My Photos will be of People, wildlife, nature, landscapes.

I would like the camera to have a dpi level of at least 300 or be adjustable Dpi.


It can be nikon or canon. 

Any help would be great!!!


----------



## ocular (Aug 4, 2009)

Ok I could be wrong, but isn't dpi only used in printing ? It only matters when you save using dpi at 300 . What is your budget ?


----------



## musicaleCA (Aug 4, 2009)

DPI (Dots Per Inch) only applies to printing and has nothing to do with the camera. While megapixels will limit how large a print you can reasonably make (say, I would "only" be able to cover the side of a building with an image from by 12MP 450D using a little Genuine Fractals to increase the image size just a bit to get a little more resolution to play with), they largely count for naught.

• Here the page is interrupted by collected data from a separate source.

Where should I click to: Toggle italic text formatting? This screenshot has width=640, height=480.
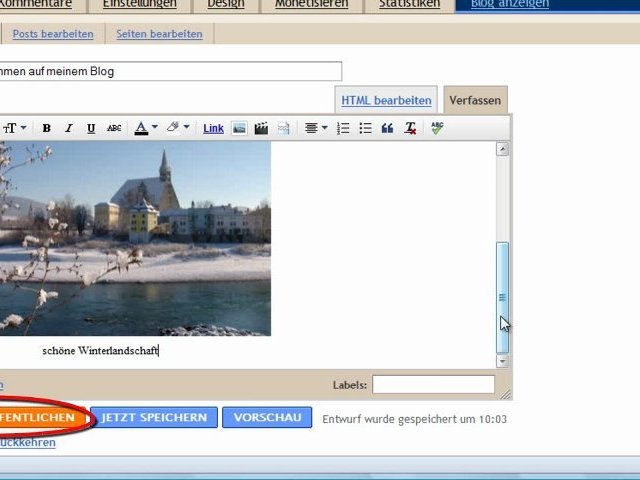click(x=69, y=128)
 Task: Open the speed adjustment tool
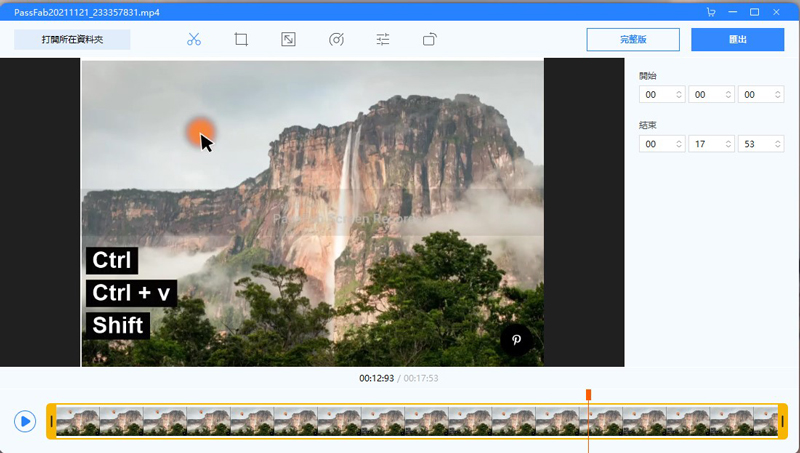[x=336, y=40]
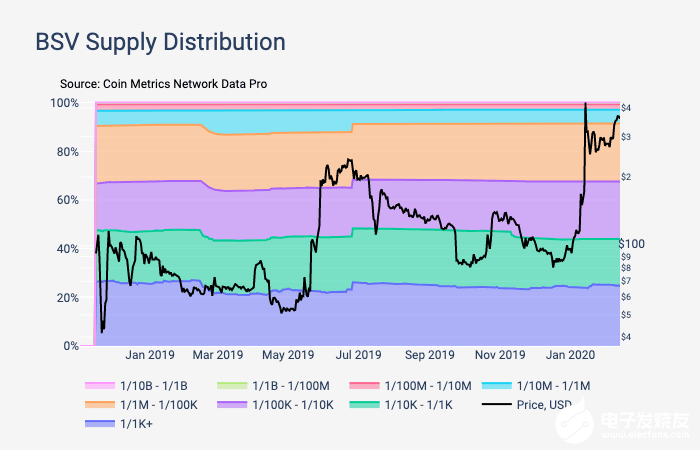The height and width of the screenshot is (450, 700).
Task: Click the Coin Metrics Network Data Pro source text
Action: 163,85
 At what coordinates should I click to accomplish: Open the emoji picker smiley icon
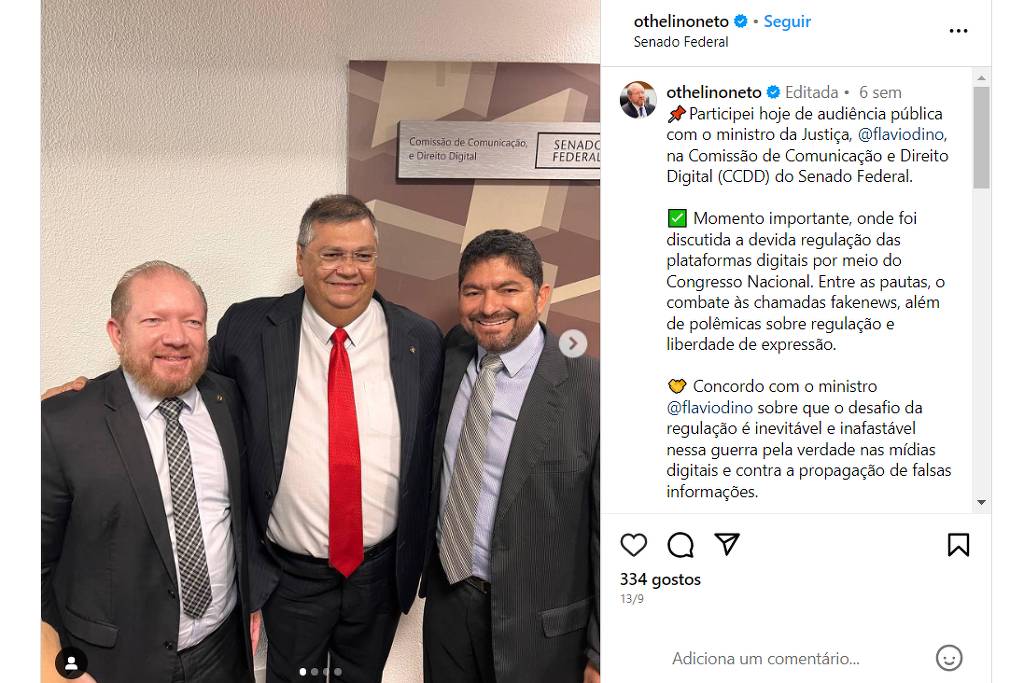[x=949, y=658]
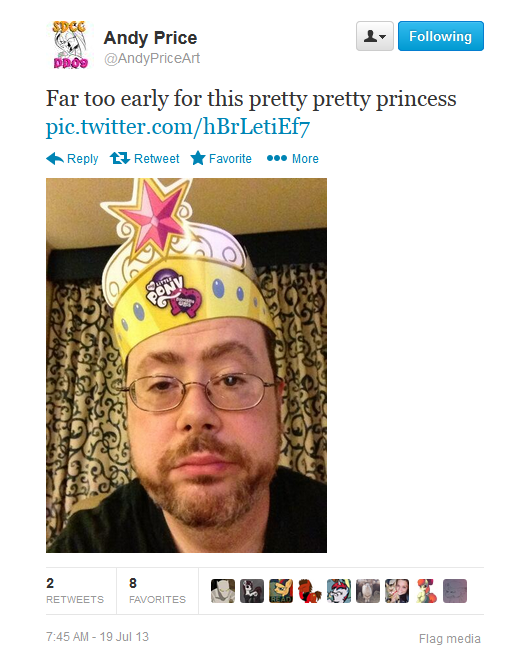Enlarge the crown selfie photo

186,365
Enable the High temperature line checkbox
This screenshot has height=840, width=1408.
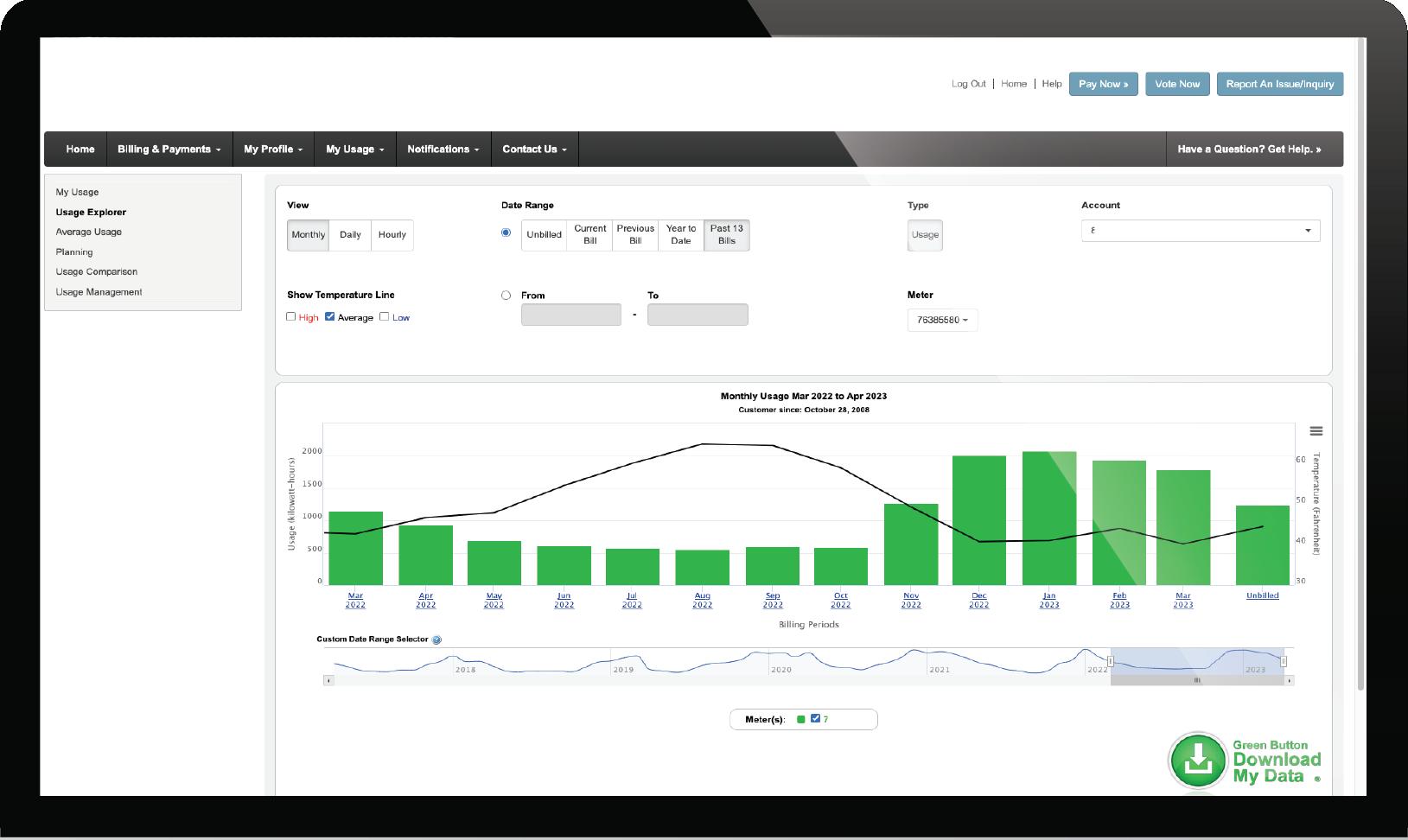coord(290,316)
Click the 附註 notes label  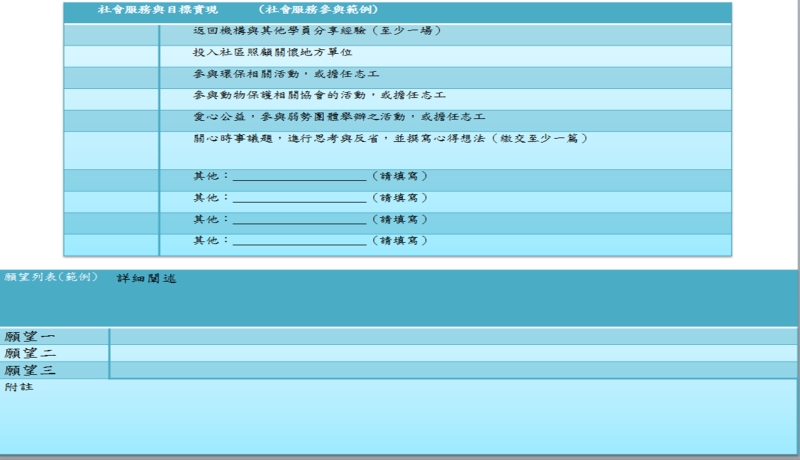[x=19, y=387]
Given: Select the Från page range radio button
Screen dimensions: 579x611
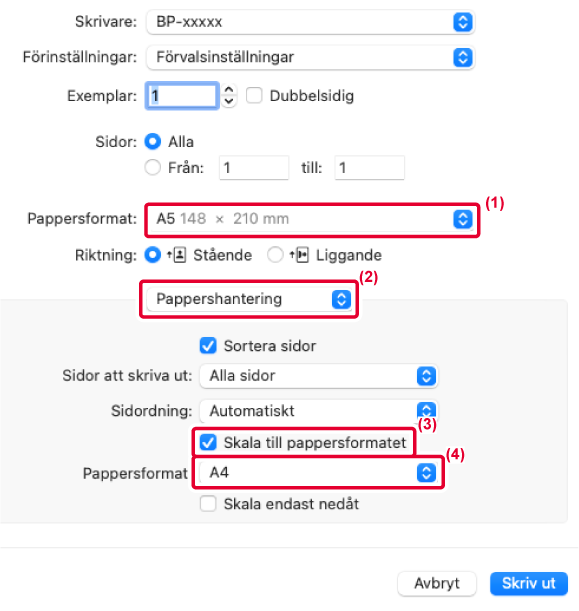Looking at the screenshot, I should click(x=152, y=168).
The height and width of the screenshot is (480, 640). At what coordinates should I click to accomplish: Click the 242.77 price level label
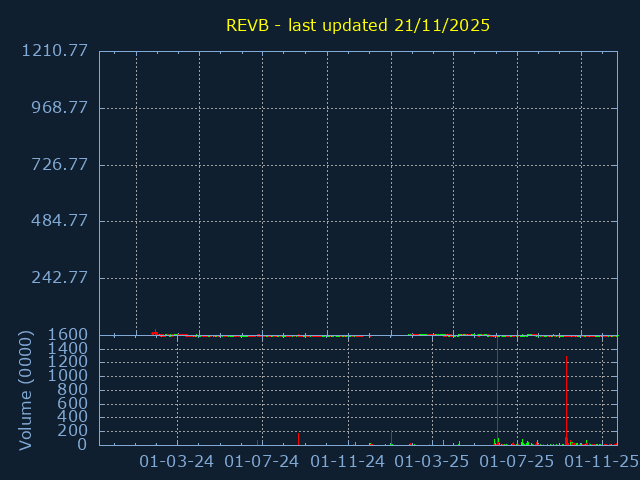59,278
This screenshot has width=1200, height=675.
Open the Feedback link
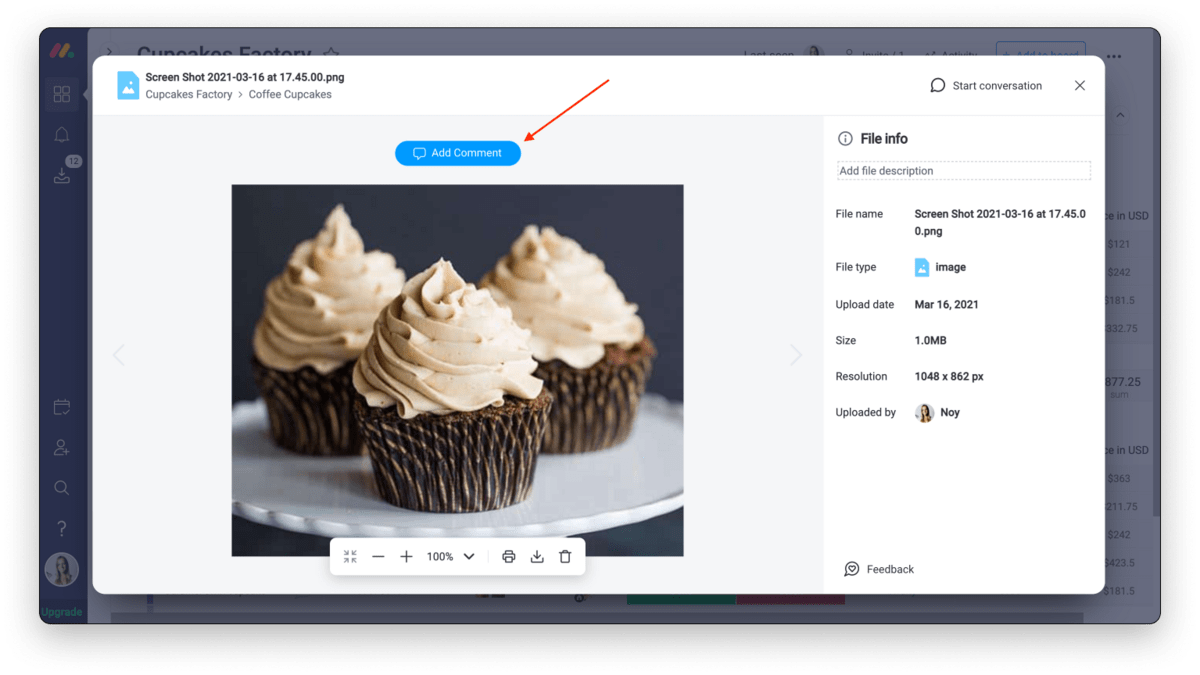[x=879, y=569]
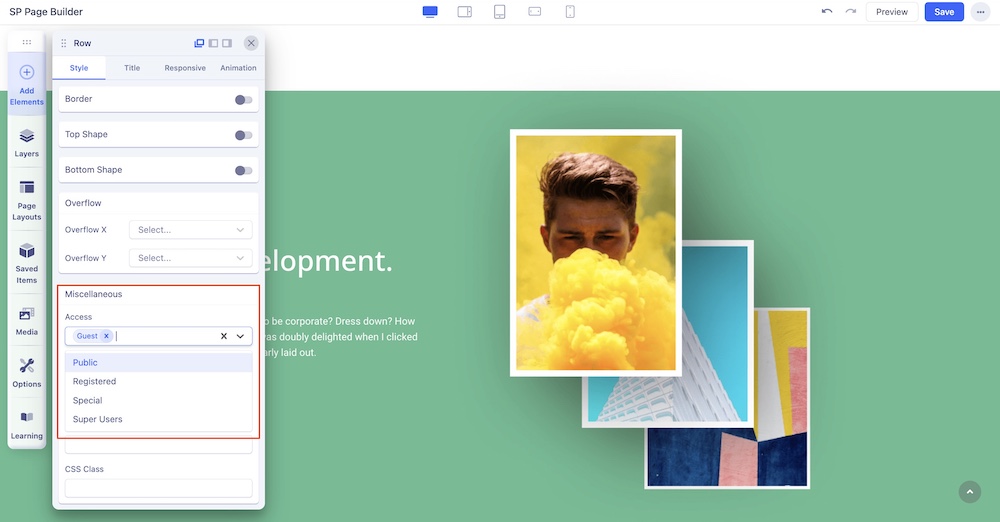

What is it in particular about your current camera body that you don't feel is up to the job?


----------



## KmH (Aug 5, 2009)

dm020486 said:


> I am a starting assistant photographer. And I need to buy my own camera and lens. I have a Canon XTI now, but I dont think that this camera is the quailty that I need. I would like advice on what camera and lens will best fit my needs???
> 
> My Photos will be of People, wildlife, nature, landscapes.
> 
> ...


I would think whoever it is you would be assisting would be a good source for advice.

As noted cameras don't have a dpi function or setting. It appears you've done little or no research in the last few months. Previous thread . That doesn't bode well for a career in photography.


----------



## c.cloudwalker (Aug 5, 2009)

You're question doesn't make sense to me. An assistant doesn't need a camera to be an assistant. If you shoot anything at all, it would be test shots with your boss's camera.


----------



## KmH (Aug 5, 2009)

ocular said:


> Ok I could be wrong, but isn't dpi only used in printing ? It only matters when you save using dpi at 300 .


Yes and No.

Dpi = dots per inch, and has almost nothing to do with photography. It is used on the professional level almost exclusively in the pre-press industry. _*NOTE*_: _Dots are round_.

The correct term relative to continuous tone printing of photographic images is actually ppi = pixels per inch *NOTE*: Pixels are square.

For web display ppi is meaningless and pixel dimensions are the only parameters that apply.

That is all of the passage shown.